* _EXTRAIT DE PAGE_
Prise en charge des coûts pour les bénéficiaires de l'aide sociale
Les coûts d'interprétariat pour les consultations médicales sont en partie couverts par l'aide sociale. En pratique, les choses sont ici aussi complexes, la question du financement est de la compétence des bureaux d'aide sociale (voir rubrique Domaine social).
Prise en charge des coûts pour les requérant-e-s d'asile
l'OFSP exige dans le rapport "Soins médicaux pour les requérants d'asile dans les centres de la Confédération et les centres d'hébergement collectif cantonaux" que les interprètes communautaires professionnels garantissent la compréhension linguistique, soit par téléphone, soit sur place.
- Les coûts d'interprétariat qui se présentent au sein des structures des centres d'asile fédéraux sont pris en charge par le SEM. Cela inclut les coûts d'interprétariat dans le cadre de l'activité des partenaires - respectivement des médecins - collaborant avec les centres d'asile de la Confédération.
- Les coûts d'interprétariat qui sont liés aux structures des soins médicaux réguliers - donc en dehors des structures des centres d'asile fédéraux - ne sont en revanche pas pris en charge. Il incombe aux cantons d'aborder la garantie des soins et la question des coûts de l'interprétariat.
Un bon exemple dans le canton de Vaud
La pratique dans les cantons est ici aussi hétérogène. Le canton de Vaud occupe une place de proue : les soins médicaux des migrant-e-s au sein de l'EVAM sont garantis par le réseau de santé RESAMI. Le personnel médical travaille avec des interprètes communautaires professionnels, les coûts sont financés par le canton. Le système de soins de santé du canton de Vaud est décrit par le UNHCR (lien).

* _ACTION REQUISE_
Rédigez la suite du texte sur la prise en charge des coûts d'interprétariat, en reprenant après sa dernière phrase.

* _DONNÉES EXTRAITES_
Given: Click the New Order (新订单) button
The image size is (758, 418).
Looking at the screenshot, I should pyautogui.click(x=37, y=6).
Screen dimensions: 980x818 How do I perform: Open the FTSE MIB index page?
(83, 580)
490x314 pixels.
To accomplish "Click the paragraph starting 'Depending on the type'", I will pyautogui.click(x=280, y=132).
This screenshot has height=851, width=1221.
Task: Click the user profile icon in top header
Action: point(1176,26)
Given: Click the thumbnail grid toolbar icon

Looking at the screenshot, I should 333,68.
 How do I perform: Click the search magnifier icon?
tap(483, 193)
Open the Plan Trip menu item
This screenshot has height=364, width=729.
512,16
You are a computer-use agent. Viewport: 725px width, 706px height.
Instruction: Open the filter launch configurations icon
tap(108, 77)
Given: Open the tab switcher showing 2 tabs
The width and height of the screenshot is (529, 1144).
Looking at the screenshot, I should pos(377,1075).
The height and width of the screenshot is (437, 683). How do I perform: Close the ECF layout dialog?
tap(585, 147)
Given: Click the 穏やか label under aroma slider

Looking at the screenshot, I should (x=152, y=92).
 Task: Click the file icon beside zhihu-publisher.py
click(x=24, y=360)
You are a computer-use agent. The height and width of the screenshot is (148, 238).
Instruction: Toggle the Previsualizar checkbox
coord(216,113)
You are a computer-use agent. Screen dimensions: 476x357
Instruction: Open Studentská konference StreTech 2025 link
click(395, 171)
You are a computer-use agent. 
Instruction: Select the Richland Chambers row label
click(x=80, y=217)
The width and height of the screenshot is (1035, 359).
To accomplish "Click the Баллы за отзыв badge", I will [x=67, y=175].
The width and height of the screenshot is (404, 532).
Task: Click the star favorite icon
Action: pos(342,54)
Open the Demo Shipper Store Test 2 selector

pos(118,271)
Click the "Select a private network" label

* _RÉPONSE_
Projets au sein des Programmes cantonaux d'intégration (PIC)
La promotion de l'interprétariat communautaire est un élément obligatoire des Programmes cantonaux d'intégration. Dans ce cadre, plusieurs cantons ont lancé des projets permettant le recours et le financement des interprètes communautaires, par exemple dans des cabinets médicaux privés ou des centres de puériculture. Ces projets pilotes peuvent être soutenus par les PIC dans le cadre d'une incitation financière pour quatre ans au maximum.
- Le canton des Grisons finance les interprètes communautaires dans les cabinets médicaux privés par un système de bons :
Integration Graubünden : Interprétariat communautaire (site en allemand, italien et romanche) - Le canton de Schaffhouse met à disposition des moyens financiers pour l'interprétariat communautaire et la médiation interculturelle dans le domaine de la santé. Les médecins et thérapeutes indépendants peuvent déposer une demande :
Integres : Kostengutsprache Gesundheitswesen (site en allemand)
INTERPRET n'a pas connaissance d'autres projets pour les médecins (printemps 2019). D'autres informations sur des projets similaires (en cours ou terminés) se trouvent dans la rubrique Conditions-cadres.
La nécessité d'agir est reconnue
De nombreux acteurs du domaine de la santé sont conscients de la situation déplorable et ont pris position à ce sujet. Ce sont entre autres :
- FMH, l'organisation professionnelle du corps médical suisse
- Office fédéral de la santé publique (OFSP)
- Conférence suisse des directrices et directeurs cantonaux de la santé (CDS)
- Commission nationale d'éthique pour la la médecine humaine (CNE)
- H+ (Les hôpitaux de Suisse) et Swiss Hospitals4Equity
Des interventions nationales et cantonales ont déjà été plusieurs fois déposées, entre autres par CN Sibel Arslan (19.4279), CN Niklaus-Samuel Gugger (19.4357), CN Marianne Streiff-Feller (17.3077), CN Luc Recordon (08.3642), CN Anne-Catherine Menétrey-Savary (06.428), ainsi que par le Conseil d'Etat du canton de Zurich (Postulat 301/2016 und RRB Nr. 1237).
On attend toujours une mise en œuvre concrète et conséquente de ces demandes. La Confédération, les cantons et les fournisseurs de prestations se renvoient les responsabilités.